Here are some pictures:











As you can see from the last picture, there's a lot of condensation in the plastic containers. The picture was taken a few hours after I put on the lids.

By the way, I just learnt from David Grim that the word "emersed" should be spelt with one "m" and not 2 as I've always thought.

Loh K L

----------


## hwchoy

I never noticed you spelling it with two "m"s.

----------


## discusdave

And the only reason I knew that was that Daphne asked for clarification on the spelling, so I looked it up for her. :-)
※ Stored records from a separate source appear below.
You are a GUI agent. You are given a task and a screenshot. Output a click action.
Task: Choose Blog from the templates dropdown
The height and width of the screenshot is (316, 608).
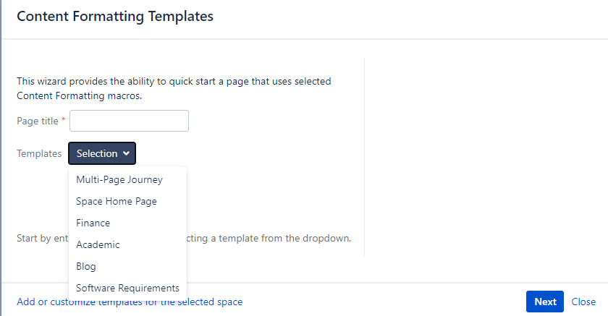(86, 266)
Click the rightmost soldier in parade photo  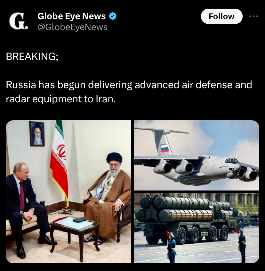[x=242, y=245]
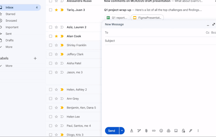Send the new message
The width and height of the screenshot is (216, 137).
[x=112, y=131]
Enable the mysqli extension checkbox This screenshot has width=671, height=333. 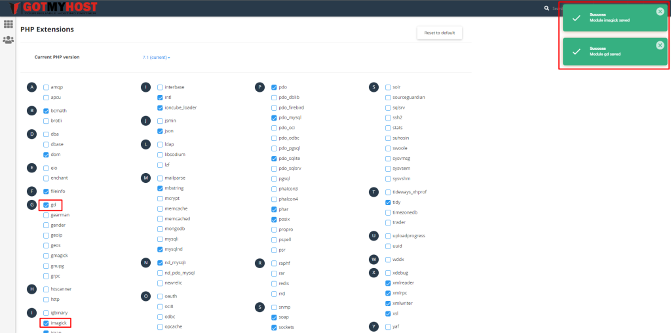pos(161,239)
I think the error is very common because the other term we hobbyists use is "immersed" growth, of course meaning under water. We probably just assume the opposite has two "m"s in it as well.

----------


## discusdave

Kwek Leong,
That will be great if it works. My thought is: where will the moss get the CO2 it needs to grow? I guess regular opening/closing of the containers could do that. If it uses all the CO2 up in an airtight container, then would it stop growing?

What about a couple small pinholes on the sides to facilitate gas exchange? The plants will produce O2 in the container, but they will need to get rid of it. With a couple small holes, diffusion would bring in new CO2 and vent O2 produced in the container. Tiny holes shouldn't dry out the containers very much at all.

----------


## gweesm1

> That will be great if it works. My thought is: where will the moss get the CO2 it needs to grow?......


Hi David,

Your concern (Low/No CO2) is valid. CO2 is one of the main components required for photosynthesis, once the CO2 is used up, the process stop.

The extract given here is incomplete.